» **EXCERPT**
------------------------------

2017 was one of the better years for Tamil cinema. With the taxation row, theater strikes, and financial woes, the business side of the Tamil film industry still faces a hazy situation. Yet new crop of film-makers blessed with broader social vision have made a considerable impact. Once again low-budgeted movies really stood out for their content and performances. Here’s my selection of the 15 top Tamil movies in 2017:
Mohanraja’s blatant message movie revolves around conflict between Arivu, a go-getter hailing from slums, and a cunning capitalist. Unlike Thani Oruvan, Mohanraja largely fails to blend pulpy entertainment with idealistic notions. Rather than telling a truly engaging story, the director often throws outdated rhetoric on capitalism and corporate entities. Despite such flaws, if the film remains partly engaging it is due to the earnest performances. Sivakarthikeyan, for a change, plays a socially conscious character and does pretty well. However, Fahadh Faasil (in his first Tamil role) as the suave villain steals the show.
It is commendable that Mohanraja tackles rampant social problems (including sexual harassment in workplace). But the spoon-feeding and lecturing tone turns Velaikkaran more into a pamphlet against capitalism than an excellent drama.
Director Ram‘s films entice us with a promise to explore relevant and interesting social themes. But I often feel his basic narrative core is confusing and contradictory, to say the least. The chief flaw in his narratives is the characterization of protagonists. Their extremely irrational, tad psychotic behavior is repeatedly shown as the only possible outcome of liberal-capitalist set-up. I’m all for tackling modern relationships and corporate lifestyle through Marxist lens. But Taramani (for at least, the large portions of its second-half), is half-baked and unnecessarily meandering.
Perhaps the saving grace of the film is Andrea’s marvelous performance as Althea, a single mother with a no-nonsense attitude. If the narrative unfurled more from her perspective than from the wastrel of a protagonist, it would have been totally intriguing. Unlike many critics, I don’t find faults in Ram’s brief socially conscious voice-overs. Those fine interludes are more exciting to hear than watching the extreme behavior of the characters. Furthermore, Ram’s visual sense is mostly unerring.

------------------------------

(Data for locating visible targets)

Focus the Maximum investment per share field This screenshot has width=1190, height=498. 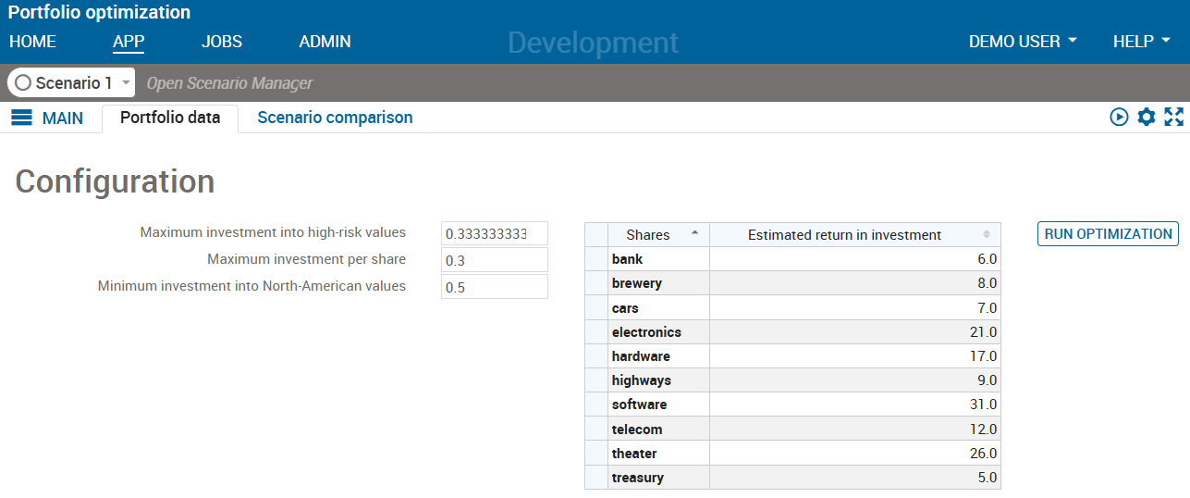[x=494, y=260]
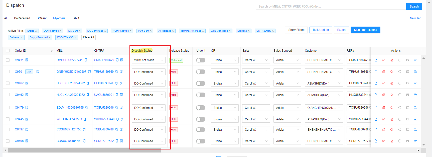Click the red truck icon for order O9431
Image resolution: width=432 pixels, height=157 pixels.
point(384,60)
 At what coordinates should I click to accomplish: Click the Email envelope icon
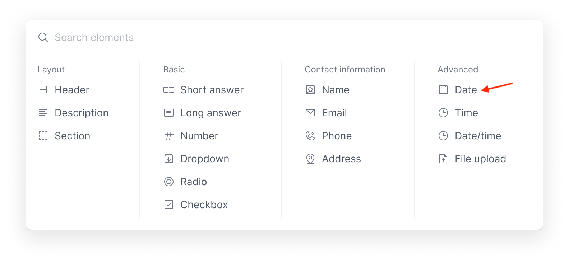(x=310, y=113)
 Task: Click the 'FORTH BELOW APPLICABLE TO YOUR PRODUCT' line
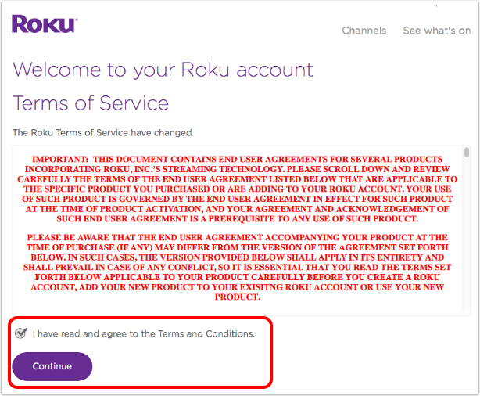pos(237,277)
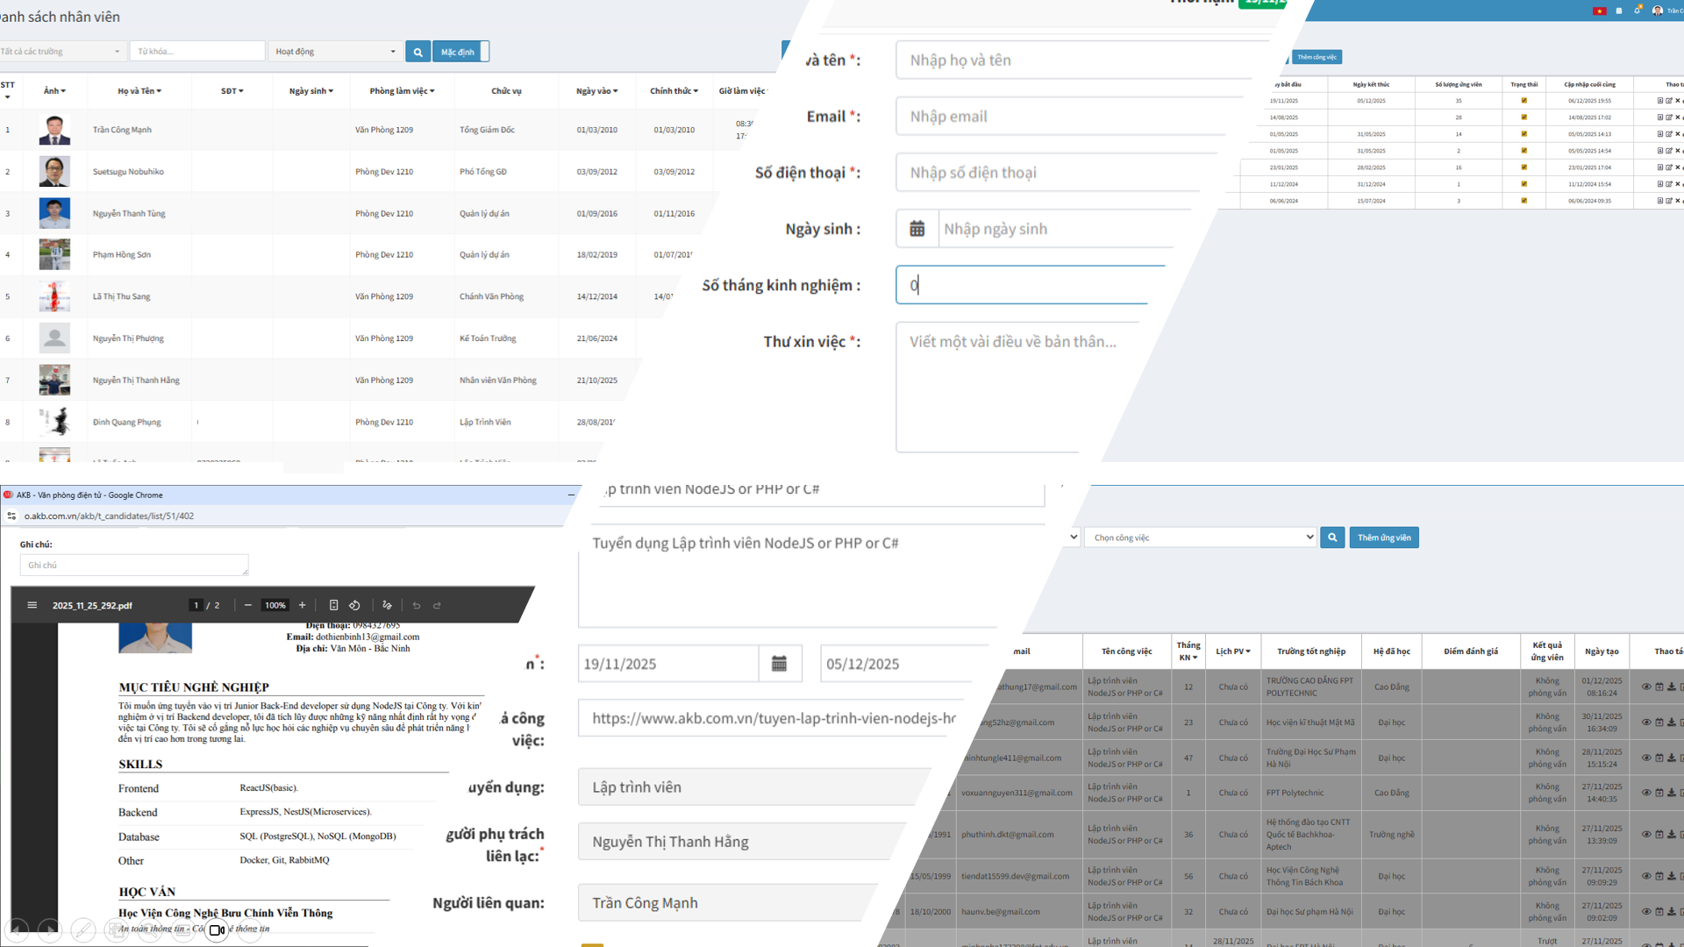
Task: Open the Chọn công việc dropdown
Action: click(x=1200, y=538)
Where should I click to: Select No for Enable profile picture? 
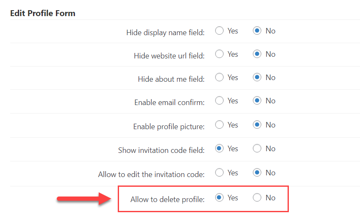pyautogui.click(x=257, y=125)
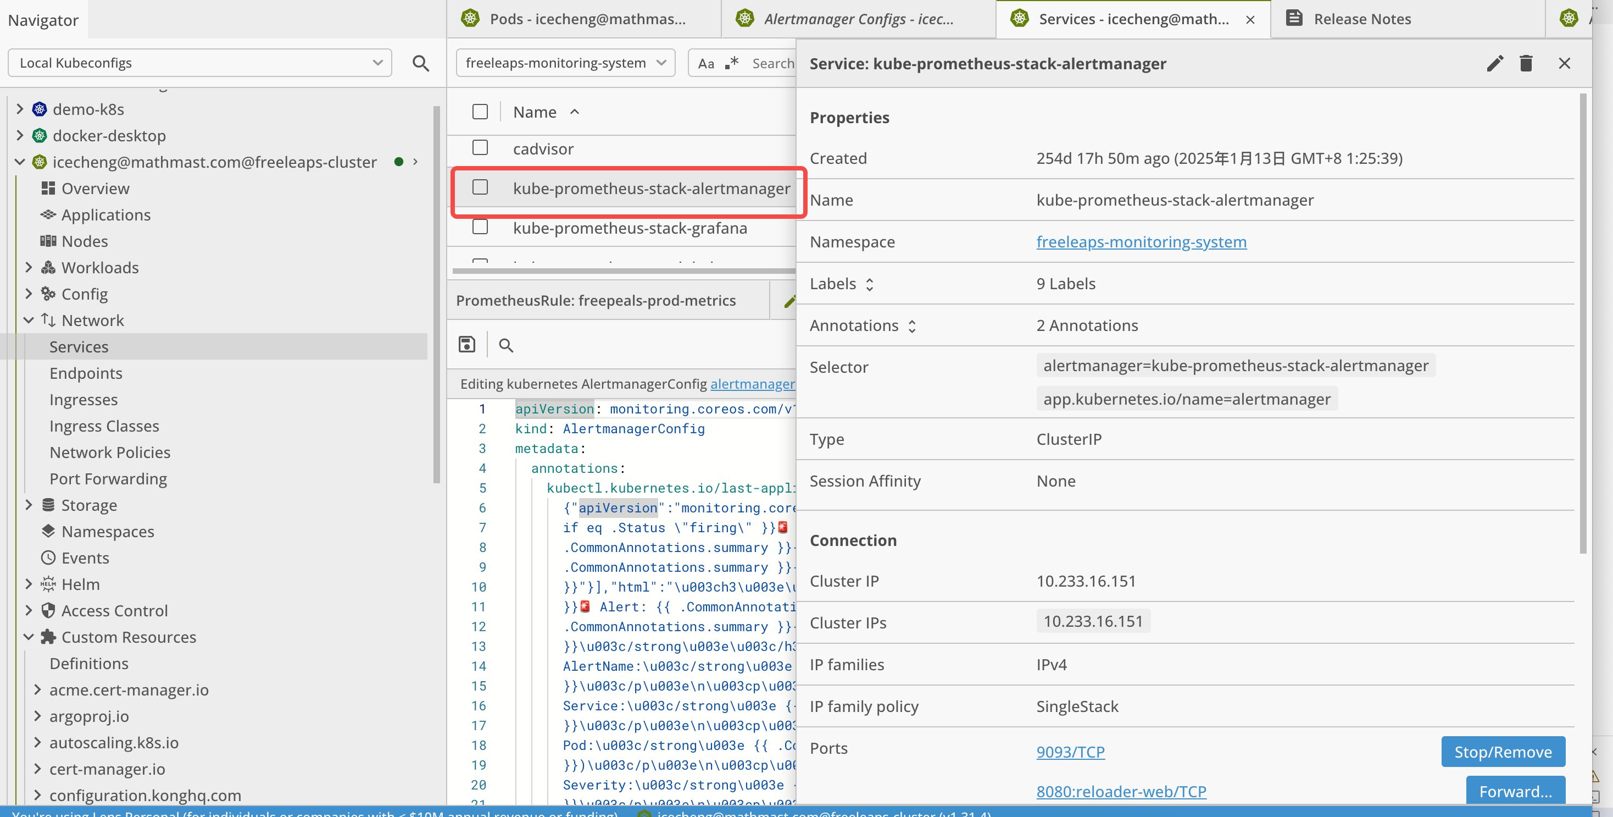Click the service list horizontal scrollbar

pyautogui.click(x=623, y=271)
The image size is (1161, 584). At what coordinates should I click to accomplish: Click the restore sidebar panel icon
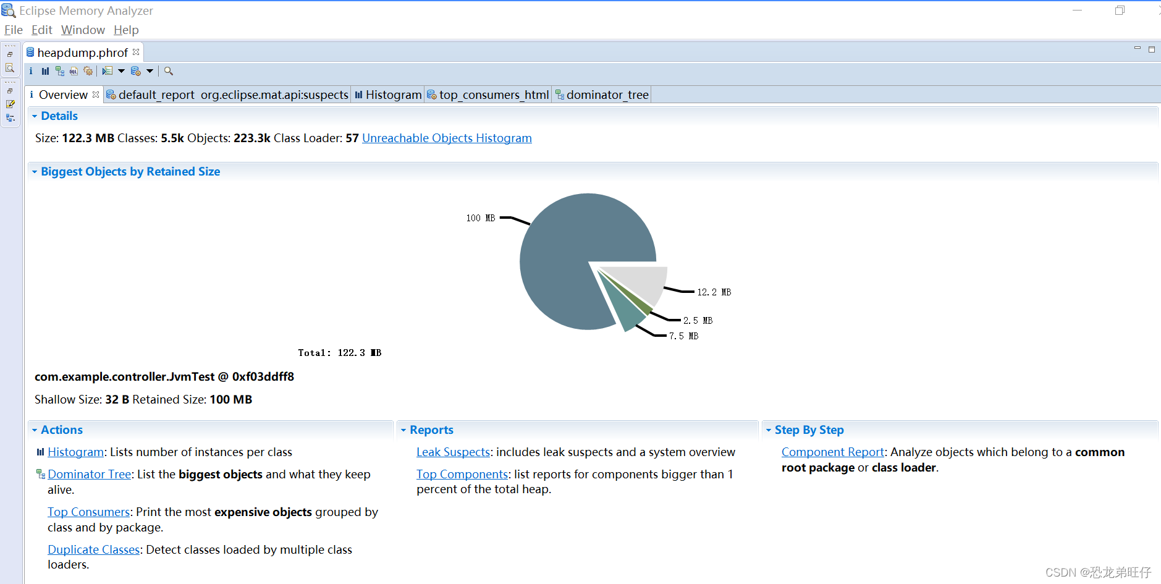[10, 53]
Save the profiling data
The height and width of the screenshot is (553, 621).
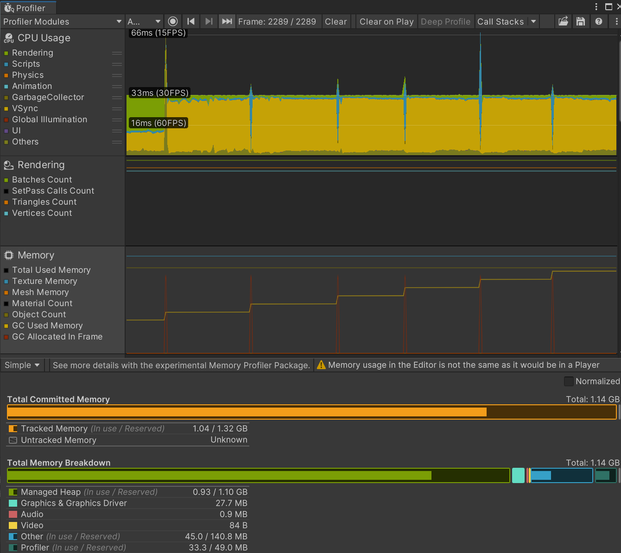click(581, 21)
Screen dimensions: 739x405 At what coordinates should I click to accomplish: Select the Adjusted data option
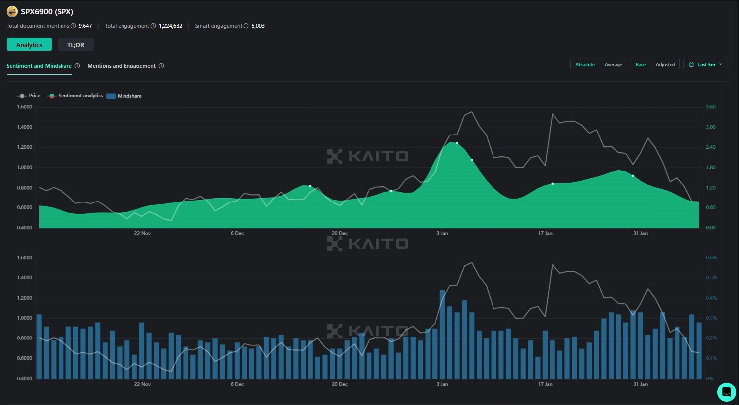(665, 65)
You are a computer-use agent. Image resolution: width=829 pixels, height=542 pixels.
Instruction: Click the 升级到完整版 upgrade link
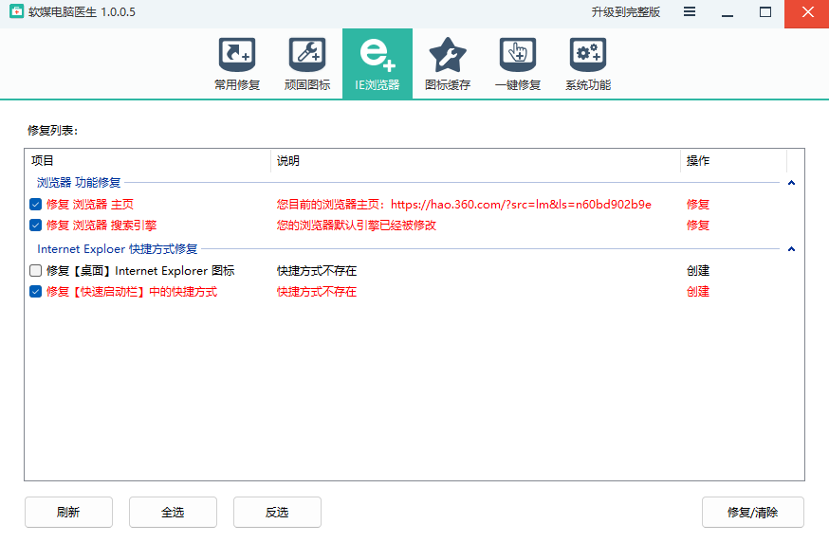point(625,12)
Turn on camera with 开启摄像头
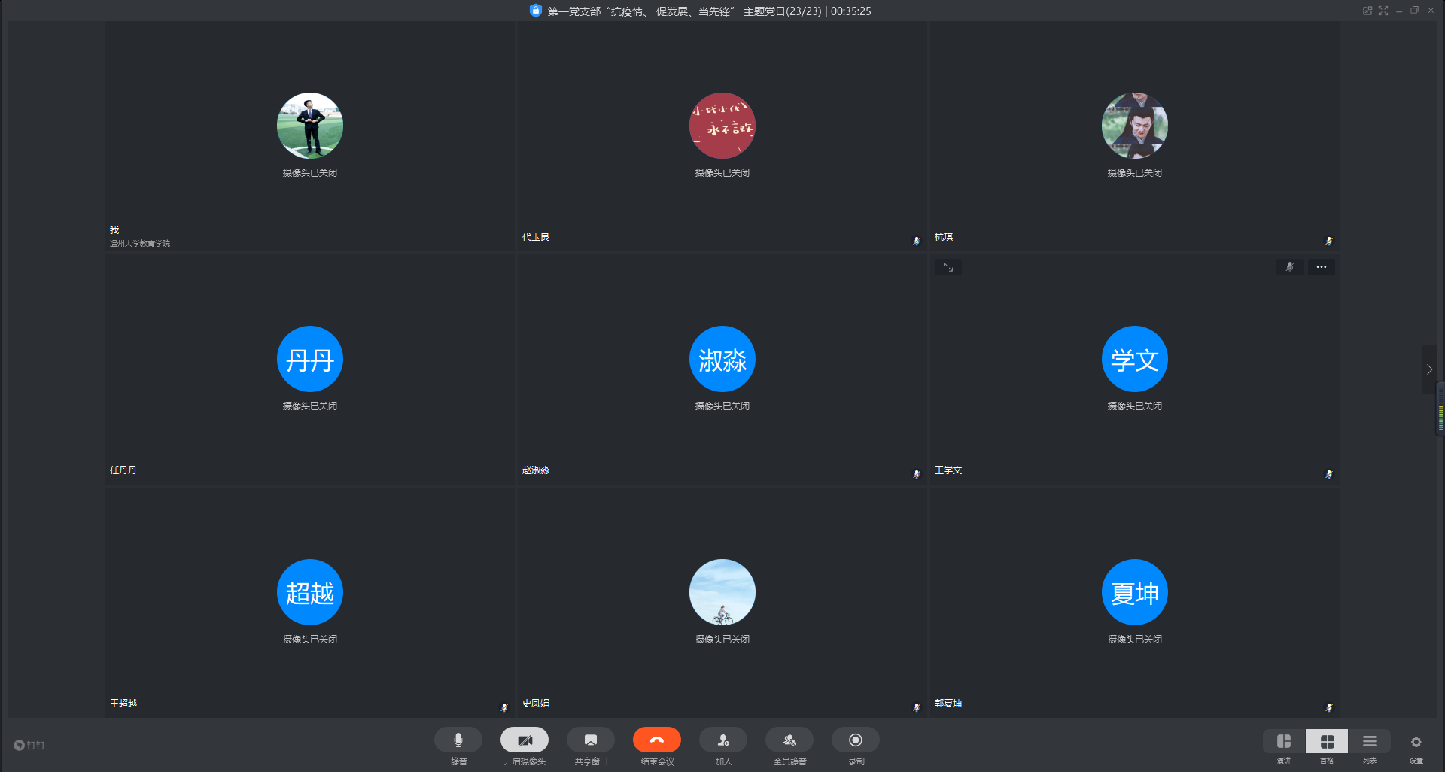 (525, 740)
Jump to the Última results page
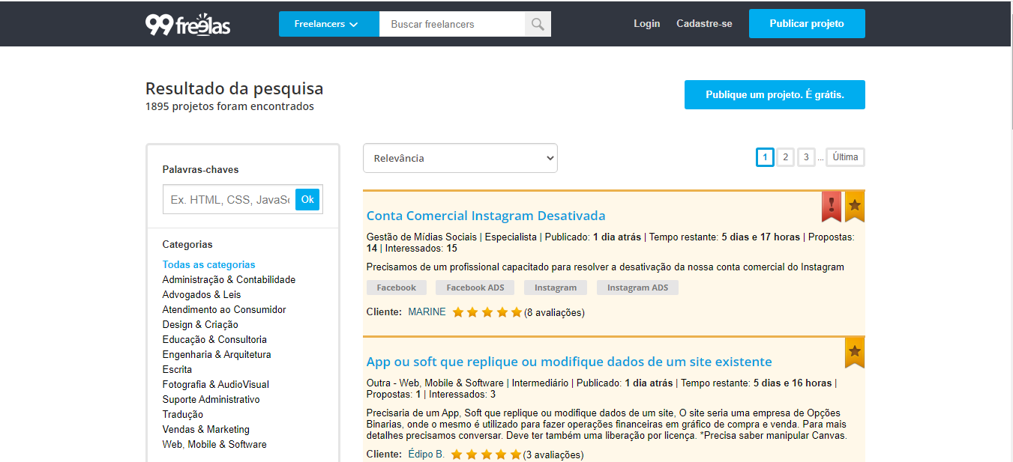1013x462 pixels. [x=845, y=157]
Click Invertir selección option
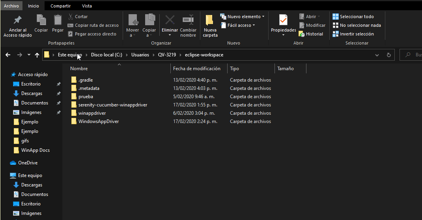Image resolution: width=422 pixels, height=220 pixels. (x=353, y=34)
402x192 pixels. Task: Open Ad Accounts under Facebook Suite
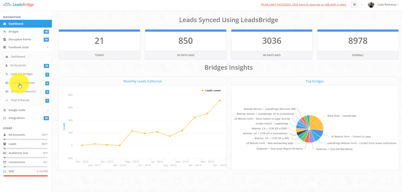[x=18, y=65]
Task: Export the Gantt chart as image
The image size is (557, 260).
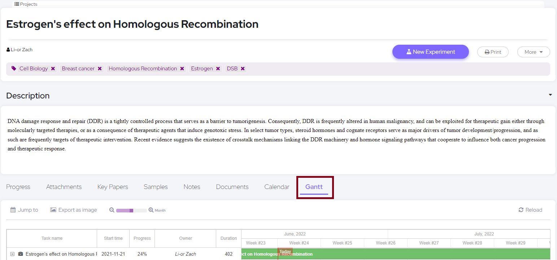Action: point(74,210)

------------------------------

How does the piece on 2017's top Tamil films go on after its final sentence? Write the continuation. The records have no role here.

13. Thupparivaalan (Detective)
With Thupparivaalan, critically-acclaimed director Mysskin has once again taken a chance with mid-budget cinema and star cast. The last time he took that chance (Mugamoodi), it brought out the worst possible film in his career. However, this Vishal-starrer procedural retains the director’s distinct brand of quirkiness and visual acuity. It is true that Thupparivaalan neither contains top-notch intellectual twists nor a staggering emotional arc. But it’s definitely a watchable action thriller with quite a lot of well executed sequences.
Vishal plays Kanniyan Poogundran, an eccentric private detective. He takes a little boy’s request to investigate the murder of his beloved Pomeranian dog. The simple and the seemingly silly investigation puts the detective to track down a family of ruthless criminals. The action set-pieces are spectacularly realized, but the film’s major flaw is it’s non-thrilling and dragged out second-half.
12. Adhe Kangal (Same Eyes)
Rohin Venkatasan’s thriller doesn’t have a very unpredictable mystery at its center. But the smooth direction and deft characterization make Adhe Kangal an entertaining watch. The film revolves around Varun, a visually challenged chef, who runs a profitable restaurant. Varun’s small inner circle includes his loving parents and journalist friend Sadhana. Fate propels him to meet Deepa, a woman in dire need of financial help. Over the course of casual exchanges, they take a liking to each other. Soon, Varun meets with an accident and even gets back his vision. But Deepa goes missing.
The film’s fascinating aspect is Sshivada’s delightful performance. She breaks the mold of a typical Tamil heroine archetype with her chameleonic turn. Director Rohin keeps a good pace throughout and infuses humor without impeding the narrative flow.
Hari Viswanath’s award-winning independent feature is set in the picturesque South Indian coastal state Pondicherry. The 83-minute film tells the moving tale of an old man and his unbridled love for a vintage radio-set. Stage actor Lakshmanan Koratur soulfully plays the character of a grandfather. The crisp writing and cinematography keeps the emotions subtle, never tending to exploit the premise for melodrama. Radiopetti won the audience award at Busan International Film Festival.
10. Theeran Adigaaram Ondru (Theeran – Chapter One)
Vinoth’s cop-action flick would have been more riveting if it had extinguished the cliched and irritating romance and dance-numbers. Theeran is based on the true incident of a high profile case, successfully handled by TN police in the 1990s. A young and idealistic cop is entrusted with the task of solving a series of murders. It seems to be the handiwork of the notorious Baawariya criminal tribe (from Rajasthan). The narrative tracks down the TN police force’s painful attempts to nab the deadly gang in their own domain.
Director Vinoth deftly and authentically portrays the functioning of police bureaucracy. The usual commercial glorification of police characters are largely amiss. Karthi plays the titular role with aplomb and Abhimanyu Singh is terrific as the gang’s leader. The stunt sequences in the parched lands of Rajasthan are superbly choreographed. Theeran would have been a great action thriller, if only it had scissored the irritable romantic track.
9. 8 Thottakal (8 Bullets)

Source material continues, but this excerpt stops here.